→ **Exercise aim**:
Name every book title mentioned in the essay on rereading 1984.

→ **Reading passage**:
--
When I took 1984 with me on vacation recently, I didn’t expect to read it. Unlike the two other books with me—Jordan Peterson’s 12 Rules for Life and Matt Ridley’s The Rational Optimist—I had already read Orwell’s classic work. Or had I?

It had been at least 25 years. Most of what I remembered seemed to be fragments of quotes and cliches my brain had absorbed from internet articles and pop culture. Truth be told, I had always been more partial to Brave New World. Perhaps because Huxley’s dystopia had always seemed lighter and less malevolent. Less gritty.

I’m not sure which book I prefer now, but I will say reading 1984 today was a very different experience. To a teenage mind, 1984 is basically an allegorical prophecy of the modern police state. Big Brother is watching. Telescreens are everywhere. Children spy on their parents and report them to Thought Police.

I don’t mean to diminish these themes. Orwell, a one-time socialist who soured on its ideology once he got a good look at it, was prescient to observe how totalitarian surveillance states would operate. (Bear in mind, 1984 was published two years before the Stasi was formed.)

What impressed me reading 1984 today was Orwell’s grasp of the philosophy behind Big Brother, or, rather, its lack of philosophy (beyond Nihilism). Truth, we see, does not exist in Oceania, the totalitarian nation-state that serves as the setting of 1984.
--
→ **Source material**:

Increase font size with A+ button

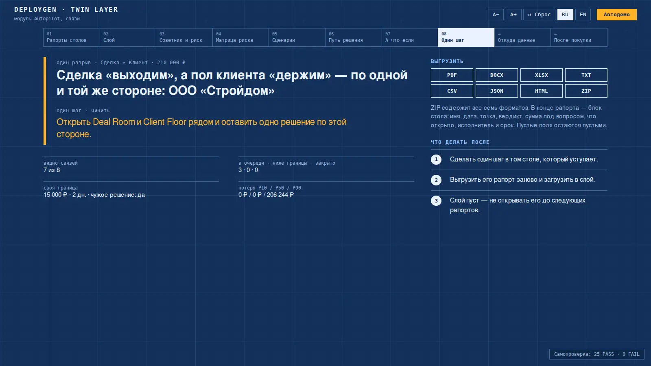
--
→ **Task response**:
1984, 12 Rules for Life, The Rational Optimist, Brave New World